Assuming Deri is compelled to relinquish his positions, any legislation rushed through the Knesset with the aim of facilitating his return to the cabinet would face significant legal challenges.
“There are no options.”
Israeli Attorney General Gali Baharav-Miara has sent Netanyahu two letters, on Wednesday and on Thursday, informing him that Deri must “immediately” be fired. Only the prime minister has the authority to fire a minister.
Netanyahu calls his planned judicial revamp a “long-needed revision” of a judiciary that has run amok. He claims Israel’s judiciary, along with the media, form a cabal perpetrating a “judicial coup d’état” against him through the indictments, which were served in late 2019.
Critics call Netanyahu’s project an attempted power grab intended to effect “régime change” which will dismantle Israeli democracy.
Netanyahu’s office on Thursday floated the possibility of allowing Deri until Sunday to “consider his options.”
“There are no options,” Roznai said, responding to a question from The Daily Beast.
Attorney Yonatan Green, Executive Director of the conservative Israel Law and Liberty Forum, said the Deri case underscores the need for judicial reform. “We are in a very strange situation,” he told The Daily Beast, in an interview. “The government made a very senior appointment, the court does not argue that the appointment, itself, breaches the law, yet the court can tell the government whether an appointment is reasonable.”
Netanyahu formed an extremist hard-right coalition government with ultra-orthodox Jewish religious parties and with authoritarian nationalists after winning his most recent election in November. Itamar Ben Gvir, his new Minister for National Security, was previously convicted of hate crimes against Arabs and of associations with terror organizations.
Despite the victory, polls published since the government was established show that Netanyahu does not enjoy public support for upending the judiciary and only 20% of the Israeli public approves of Deri’s appointment as minister.
On Saturday, an estimated 100,000 Israelis protested against Netanyahu’s measures in Tel Aviv. Massive demonstrations are planned for this weekend in Tel Aviv, Haifa and Jerusalem.

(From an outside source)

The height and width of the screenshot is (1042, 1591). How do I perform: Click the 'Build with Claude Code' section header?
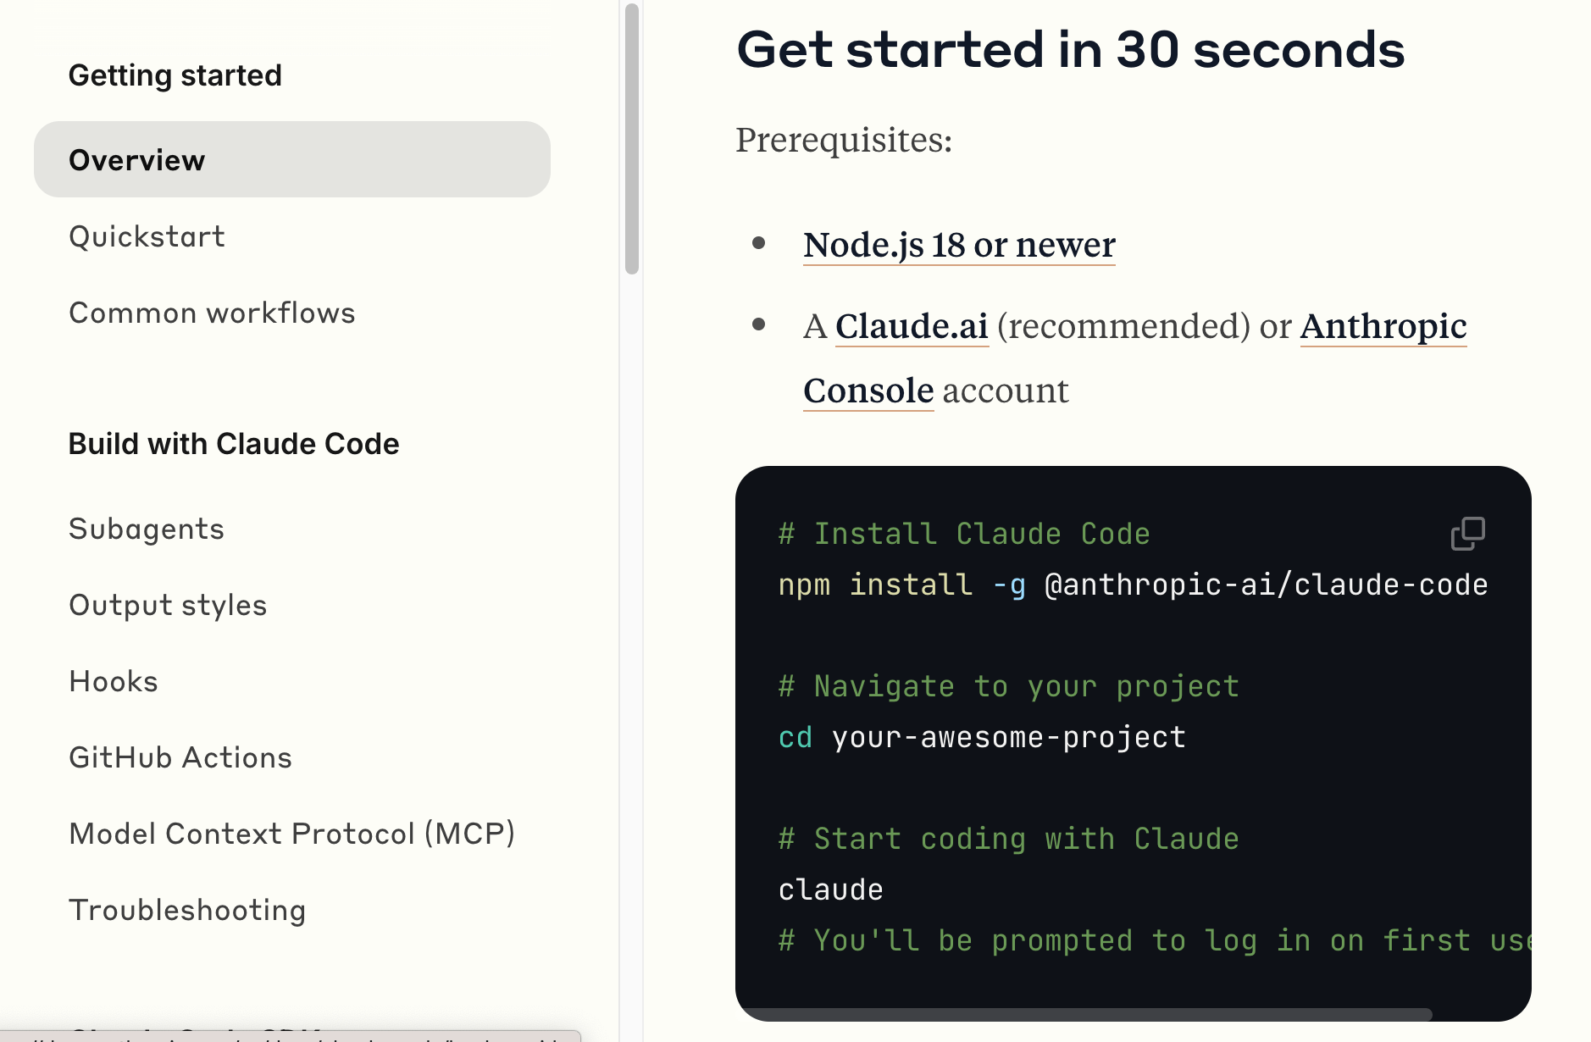point(234,444)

There is no precedent under Israeli law for a prime minister refusing to comply with court rulings. The closest similar case occurred in March, 2020, when then-Knesset Speaker Yuli Edelstein, a close ally of Netanyahu, refused to hold a vote on his replacement as speaker after the supreme court ordered a vote be held. The crisis was resolved when the court deputized the longest-serving Knesset member to preside over the vote. It is unclear what the court could do if Netanyahu continues to ignore the ruling.